(Stored data entries)
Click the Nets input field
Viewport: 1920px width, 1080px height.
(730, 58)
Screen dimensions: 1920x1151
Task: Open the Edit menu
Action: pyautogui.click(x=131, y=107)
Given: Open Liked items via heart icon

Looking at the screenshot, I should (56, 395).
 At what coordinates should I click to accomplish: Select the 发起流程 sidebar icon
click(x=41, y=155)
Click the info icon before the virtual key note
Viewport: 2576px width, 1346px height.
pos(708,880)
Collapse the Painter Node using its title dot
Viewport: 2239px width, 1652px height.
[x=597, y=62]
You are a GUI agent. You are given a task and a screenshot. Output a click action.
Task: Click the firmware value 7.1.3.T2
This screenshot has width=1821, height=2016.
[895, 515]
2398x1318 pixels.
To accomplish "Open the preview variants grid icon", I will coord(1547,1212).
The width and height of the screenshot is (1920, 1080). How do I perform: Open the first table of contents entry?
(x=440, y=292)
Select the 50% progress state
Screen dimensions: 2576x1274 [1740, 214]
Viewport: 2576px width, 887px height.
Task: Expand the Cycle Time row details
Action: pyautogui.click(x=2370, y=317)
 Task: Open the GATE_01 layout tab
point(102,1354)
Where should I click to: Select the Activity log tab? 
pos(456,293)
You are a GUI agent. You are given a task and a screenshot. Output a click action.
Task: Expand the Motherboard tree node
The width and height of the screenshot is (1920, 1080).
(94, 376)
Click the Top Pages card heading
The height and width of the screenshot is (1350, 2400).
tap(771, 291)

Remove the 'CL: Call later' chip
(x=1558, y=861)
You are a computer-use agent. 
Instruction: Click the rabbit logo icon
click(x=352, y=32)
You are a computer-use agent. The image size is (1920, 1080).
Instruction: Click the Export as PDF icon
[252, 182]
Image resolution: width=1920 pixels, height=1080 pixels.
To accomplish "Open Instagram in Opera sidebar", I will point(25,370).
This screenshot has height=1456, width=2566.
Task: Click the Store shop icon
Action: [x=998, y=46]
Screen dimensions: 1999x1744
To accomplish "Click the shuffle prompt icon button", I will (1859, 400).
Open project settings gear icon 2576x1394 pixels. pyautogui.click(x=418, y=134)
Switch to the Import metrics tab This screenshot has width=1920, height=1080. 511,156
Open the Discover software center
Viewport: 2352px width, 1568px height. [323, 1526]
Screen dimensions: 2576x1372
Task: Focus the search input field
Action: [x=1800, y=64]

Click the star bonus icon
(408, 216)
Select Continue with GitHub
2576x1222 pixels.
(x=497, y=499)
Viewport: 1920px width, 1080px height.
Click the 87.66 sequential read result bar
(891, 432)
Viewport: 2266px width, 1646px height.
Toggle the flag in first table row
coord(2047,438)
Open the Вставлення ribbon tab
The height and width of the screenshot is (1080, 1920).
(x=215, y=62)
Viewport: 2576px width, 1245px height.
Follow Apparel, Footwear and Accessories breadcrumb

- [ASSIGNMENT] Please copy the lines in the records above between the one holding "Task: Expand the Motherboard tree node" and the one holding "You are a computer-use agent. The", inclusive, exactly and with no other line.

- [RESULT FOR THIS EXERCISE]
Task: Expand the Motherboard tree node
The width and height of the screenshot is (1920, 1080).
(94, 376)
Click the Top Pages card heading
The height and width of the screenshot is (1350, 2400).
tap(771, 291)

Remove the 'CL: Call later' chip
(x=1558, y=861)
You are a computer-use agent. 
Instruction: Click the rabbit logo icon
click(x=352, y=32)
You are a computer-use agent. The image size is (1920, 1080).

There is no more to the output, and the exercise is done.